The fact that I had merely stepped out of my former marriage and left some bewildered children did not help either, only that was not the problem with Maryann and I.  I thought it was the fact I had not found a place for my skills and abilities and finally, when she would not agree to leave Orlando, I did.  I went to Atlanta and as if there were forces in my life beyond my control, I found a job with plenty of potential and an employer who loved to teach me everything I would ever need to know if I stayed and took over the business when he retired.  I was, in fact, more excited than I had been for years.  I came back to Orlando for Christmas, shared my experience with Maryann, hoping, in fact, believing, she would go with me to the apartment I had discovered that I thought she would love, but she had no intentions of leaving an area where she was comfortable, to start over.

I began to realize, I was the ultimate optimist and she was just the opposite.  But I loved her and stayed but everything seemed to get away from me.  We loved the church, used to delight in signing the songs we loved as we drove to and from church.  I was happier then than anytime in my life.  When one Pastor left town, we found another church and when it moved beyond the "family" we had come to love, we found another.  And we had good friends.  Earlier in our marriage, we had met this gal who had been to Dallas, TX, and met this guy, Bob George, who really understood the Bible and convinced we should attend one of his seminars.  So we did and in route we met the guy who would marry the gal who had encouraged us to go.  The four of us became the very best of friends and although Maryann has passed away, the three of us are together, in spirit at least.  They still live in Orlando, I have moved on. 
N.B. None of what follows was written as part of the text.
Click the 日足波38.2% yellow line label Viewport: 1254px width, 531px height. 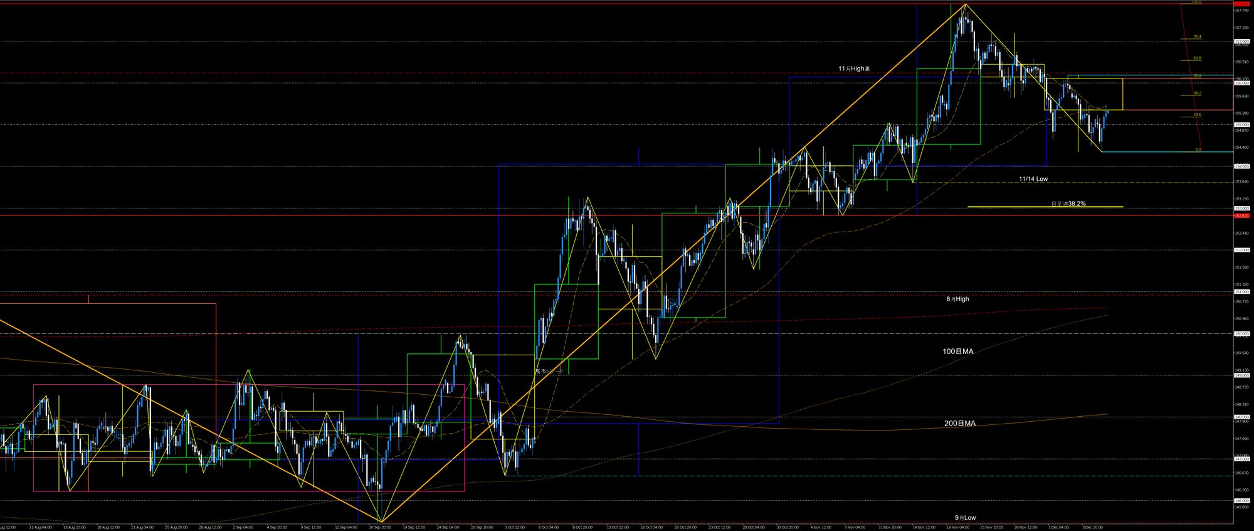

Our marriage did not survive.  I finally moved away, this time to Tennessee where the miracle f all miracles would happen to me, but we remained good friends, thanks to the Postal services.  Along the way, she met another fellow, another nice guy I had to agree and so, we divorced.  It did not mean that I stopped loving her.  I just set her free and was so glad that I did as she developed cancer and would eventually pass away.   I wound up with a huge hole in my heart.